[EXERCISE DESCRIPTION] In the entries that follow, find the line containing "Image resolution: width=1200"; from there, copy every line exactly through the line containing "You are a computer-use agent. The".

[Stored items from a collection]
......
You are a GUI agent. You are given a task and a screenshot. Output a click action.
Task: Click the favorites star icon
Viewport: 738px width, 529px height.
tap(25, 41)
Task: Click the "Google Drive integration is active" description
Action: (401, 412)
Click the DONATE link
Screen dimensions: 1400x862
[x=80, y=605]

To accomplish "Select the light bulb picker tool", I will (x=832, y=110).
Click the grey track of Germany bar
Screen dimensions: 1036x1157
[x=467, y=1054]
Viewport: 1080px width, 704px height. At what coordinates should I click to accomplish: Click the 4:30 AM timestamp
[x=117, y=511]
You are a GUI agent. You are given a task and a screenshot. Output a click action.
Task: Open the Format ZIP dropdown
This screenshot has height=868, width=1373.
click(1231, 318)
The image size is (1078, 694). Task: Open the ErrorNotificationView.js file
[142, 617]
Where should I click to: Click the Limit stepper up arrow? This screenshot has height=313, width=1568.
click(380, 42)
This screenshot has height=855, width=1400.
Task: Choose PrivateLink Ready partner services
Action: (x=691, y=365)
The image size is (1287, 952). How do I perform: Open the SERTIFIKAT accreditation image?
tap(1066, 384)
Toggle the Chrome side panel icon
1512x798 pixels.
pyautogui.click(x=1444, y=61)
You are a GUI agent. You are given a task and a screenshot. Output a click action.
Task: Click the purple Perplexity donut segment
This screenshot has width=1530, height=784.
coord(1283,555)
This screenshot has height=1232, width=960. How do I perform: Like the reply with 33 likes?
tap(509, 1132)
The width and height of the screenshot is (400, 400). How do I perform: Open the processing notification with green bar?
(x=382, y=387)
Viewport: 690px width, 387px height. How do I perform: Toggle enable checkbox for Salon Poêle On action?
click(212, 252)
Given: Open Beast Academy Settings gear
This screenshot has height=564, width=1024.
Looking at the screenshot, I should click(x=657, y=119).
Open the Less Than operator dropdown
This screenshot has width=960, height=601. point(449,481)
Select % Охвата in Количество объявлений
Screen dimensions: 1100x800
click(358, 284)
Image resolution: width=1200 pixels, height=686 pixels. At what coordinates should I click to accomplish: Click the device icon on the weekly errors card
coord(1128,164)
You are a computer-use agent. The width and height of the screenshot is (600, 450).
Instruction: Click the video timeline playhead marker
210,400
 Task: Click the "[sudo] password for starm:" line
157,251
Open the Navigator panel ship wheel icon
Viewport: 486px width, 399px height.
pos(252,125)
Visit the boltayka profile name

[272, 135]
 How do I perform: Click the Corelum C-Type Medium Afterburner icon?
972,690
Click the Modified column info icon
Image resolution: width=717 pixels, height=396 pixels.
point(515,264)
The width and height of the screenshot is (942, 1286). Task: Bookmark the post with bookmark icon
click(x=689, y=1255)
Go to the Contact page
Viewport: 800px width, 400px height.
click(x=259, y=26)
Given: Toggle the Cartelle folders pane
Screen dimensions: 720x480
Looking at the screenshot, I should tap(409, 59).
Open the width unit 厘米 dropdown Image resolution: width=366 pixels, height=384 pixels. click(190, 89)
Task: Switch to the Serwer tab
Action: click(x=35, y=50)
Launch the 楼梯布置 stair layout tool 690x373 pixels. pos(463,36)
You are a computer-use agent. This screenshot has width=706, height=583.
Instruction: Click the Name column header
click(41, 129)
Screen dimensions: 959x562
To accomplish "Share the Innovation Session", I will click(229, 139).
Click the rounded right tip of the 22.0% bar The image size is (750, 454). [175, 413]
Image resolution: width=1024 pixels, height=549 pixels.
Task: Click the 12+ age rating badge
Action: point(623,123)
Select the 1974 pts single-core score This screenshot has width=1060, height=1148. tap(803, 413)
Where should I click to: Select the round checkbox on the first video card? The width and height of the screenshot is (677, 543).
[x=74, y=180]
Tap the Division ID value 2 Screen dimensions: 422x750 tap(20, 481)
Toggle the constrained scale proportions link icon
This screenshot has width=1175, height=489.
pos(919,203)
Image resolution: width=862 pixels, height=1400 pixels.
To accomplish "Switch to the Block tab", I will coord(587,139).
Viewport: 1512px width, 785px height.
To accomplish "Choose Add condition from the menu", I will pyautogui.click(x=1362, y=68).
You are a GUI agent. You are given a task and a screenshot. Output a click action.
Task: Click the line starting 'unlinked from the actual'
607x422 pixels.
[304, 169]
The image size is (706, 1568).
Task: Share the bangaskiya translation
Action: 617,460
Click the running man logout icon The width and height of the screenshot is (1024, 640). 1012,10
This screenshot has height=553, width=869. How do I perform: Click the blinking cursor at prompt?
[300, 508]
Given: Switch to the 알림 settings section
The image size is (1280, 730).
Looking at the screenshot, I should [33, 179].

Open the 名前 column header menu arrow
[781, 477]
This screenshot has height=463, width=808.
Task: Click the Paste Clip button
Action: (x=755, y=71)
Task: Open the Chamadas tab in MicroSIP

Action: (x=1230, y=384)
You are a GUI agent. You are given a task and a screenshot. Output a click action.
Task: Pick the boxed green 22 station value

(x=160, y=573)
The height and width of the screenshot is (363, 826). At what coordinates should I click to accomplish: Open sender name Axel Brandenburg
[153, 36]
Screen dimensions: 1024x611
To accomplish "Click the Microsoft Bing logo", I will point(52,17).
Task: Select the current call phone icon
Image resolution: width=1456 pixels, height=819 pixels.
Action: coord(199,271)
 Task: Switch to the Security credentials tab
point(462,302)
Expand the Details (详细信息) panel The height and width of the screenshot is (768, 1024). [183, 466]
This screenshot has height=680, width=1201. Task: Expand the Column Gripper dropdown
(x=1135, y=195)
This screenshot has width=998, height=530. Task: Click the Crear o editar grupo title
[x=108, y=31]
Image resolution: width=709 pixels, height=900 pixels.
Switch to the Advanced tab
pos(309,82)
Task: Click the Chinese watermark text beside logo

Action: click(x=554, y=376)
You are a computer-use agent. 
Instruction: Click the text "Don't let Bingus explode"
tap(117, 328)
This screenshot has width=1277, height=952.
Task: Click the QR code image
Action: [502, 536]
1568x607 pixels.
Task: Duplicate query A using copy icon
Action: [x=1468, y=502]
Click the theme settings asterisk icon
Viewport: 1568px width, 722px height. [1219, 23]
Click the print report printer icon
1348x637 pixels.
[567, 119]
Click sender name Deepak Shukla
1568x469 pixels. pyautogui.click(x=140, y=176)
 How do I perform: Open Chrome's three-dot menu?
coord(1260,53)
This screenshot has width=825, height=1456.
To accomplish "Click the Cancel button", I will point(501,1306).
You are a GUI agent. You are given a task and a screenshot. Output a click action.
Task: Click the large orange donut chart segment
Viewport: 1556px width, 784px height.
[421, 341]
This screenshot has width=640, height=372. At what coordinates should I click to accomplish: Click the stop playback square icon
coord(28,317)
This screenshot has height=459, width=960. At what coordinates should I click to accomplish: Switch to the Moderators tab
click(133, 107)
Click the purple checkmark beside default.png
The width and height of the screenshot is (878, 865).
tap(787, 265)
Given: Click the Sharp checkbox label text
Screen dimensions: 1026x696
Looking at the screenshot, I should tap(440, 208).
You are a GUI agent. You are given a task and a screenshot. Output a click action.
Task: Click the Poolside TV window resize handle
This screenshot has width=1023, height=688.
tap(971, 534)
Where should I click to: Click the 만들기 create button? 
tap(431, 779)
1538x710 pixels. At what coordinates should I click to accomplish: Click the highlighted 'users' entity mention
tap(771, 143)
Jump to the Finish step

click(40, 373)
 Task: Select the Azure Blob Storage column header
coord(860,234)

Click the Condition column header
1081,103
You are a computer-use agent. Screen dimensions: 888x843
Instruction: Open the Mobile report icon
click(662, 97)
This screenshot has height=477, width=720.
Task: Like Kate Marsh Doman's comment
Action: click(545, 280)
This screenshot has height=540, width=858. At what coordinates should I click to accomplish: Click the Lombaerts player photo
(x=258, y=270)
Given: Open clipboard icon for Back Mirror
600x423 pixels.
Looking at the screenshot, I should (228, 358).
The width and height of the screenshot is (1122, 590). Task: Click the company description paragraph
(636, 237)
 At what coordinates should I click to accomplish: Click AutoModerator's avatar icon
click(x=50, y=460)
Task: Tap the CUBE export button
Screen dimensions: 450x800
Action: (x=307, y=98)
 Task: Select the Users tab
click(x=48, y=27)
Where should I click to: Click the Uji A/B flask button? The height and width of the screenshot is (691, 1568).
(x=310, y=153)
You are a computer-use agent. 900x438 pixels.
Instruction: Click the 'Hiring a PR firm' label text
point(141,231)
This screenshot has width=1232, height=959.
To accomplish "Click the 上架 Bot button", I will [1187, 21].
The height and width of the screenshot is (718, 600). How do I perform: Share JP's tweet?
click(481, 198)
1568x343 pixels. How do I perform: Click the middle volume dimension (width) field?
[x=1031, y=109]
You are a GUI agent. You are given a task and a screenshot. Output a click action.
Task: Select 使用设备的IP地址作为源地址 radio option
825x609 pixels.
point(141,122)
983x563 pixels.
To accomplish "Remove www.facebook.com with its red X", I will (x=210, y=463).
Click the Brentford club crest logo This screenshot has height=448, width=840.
......
[PROBLEM SOLUTION]
Image resolution: width=1200 pixels, height=686 pixels. At what coordinates should I click to accomplish: Click the device icon on the weekly errors card
coord(1128,164)
You are a computer-use agent. The width and height of the screenshot is (600, 450).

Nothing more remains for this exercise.